L'auteur du compte rendu : Sébastien Dalmon, diplômé de l’I.E.P. de Toulouse, est titulaire d’une maîtrise en histoire ancienne et d’un DEA de Sciences des Religions (EPHE). Ancien élève de l’Institut Régional d’Administration de Bastia et ancien professeur d’histoire-géographie, il est actuellement conservateur à la Bibliothèque Interuniversitaire Cujas à Paris. Il est engagé dans un travail de thèse en histoire sur les cultes et représentations des Nymphes en Grèce ancienne.

Pour l’arc d’Héraclès

Après Antigone (1997), Œdipe Roi (1998) et Ajax (2001), la collection ''Classiques en poche'' des éditions des Belles Lettres nous offre une quatrième tragédie de Sophocle, Philoctète. Cette édition reprend le texte établi par Alphonse Dain et la traduction de Paul Mazon revue par Jean Irigoin, telle qu’elle a été publiée dans la Collection des Universités de France, mais sans un apparat critique aussi développé. S’y ajoute une introduction de Pierre-Emmanuel Dauzat mettant en perspective le texte sophocléen avec des auteurs postérieurs qui s’en sont inspiré, tels Nietzsche, Simone Weil, Jean-Paul Sartre ou même Lacan.

__Petite consigne__.
Répondez à partir de l'extrait :
1. Dans quelle bibliothèque Sébastien Dalmon est-il actuellement conservateur ?
2. Quelle tragédie de Sophocle la collection « Classiques en poche » propose-t-elle en quatrième ?
3. Qui a établi le texte repris dans cette édition ?
Pour répondre, appuyez-vous seulement sur l'extrait.

__Données extraites__.
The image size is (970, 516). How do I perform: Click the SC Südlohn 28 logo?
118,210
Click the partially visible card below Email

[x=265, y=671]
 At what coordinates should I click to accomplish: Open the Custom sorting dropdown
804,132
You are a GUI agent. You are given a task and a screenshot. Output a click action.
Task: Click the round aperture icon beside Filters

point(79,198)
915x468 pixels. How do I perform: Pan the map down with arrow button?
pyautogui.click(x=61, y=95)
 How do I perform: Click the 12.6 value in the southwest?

__Réponse à la consigne__.
1. À la Bibliothèque Interuniversitaire Cujas, à Paris.
2. Philoctète.
3. Alphonse Dain.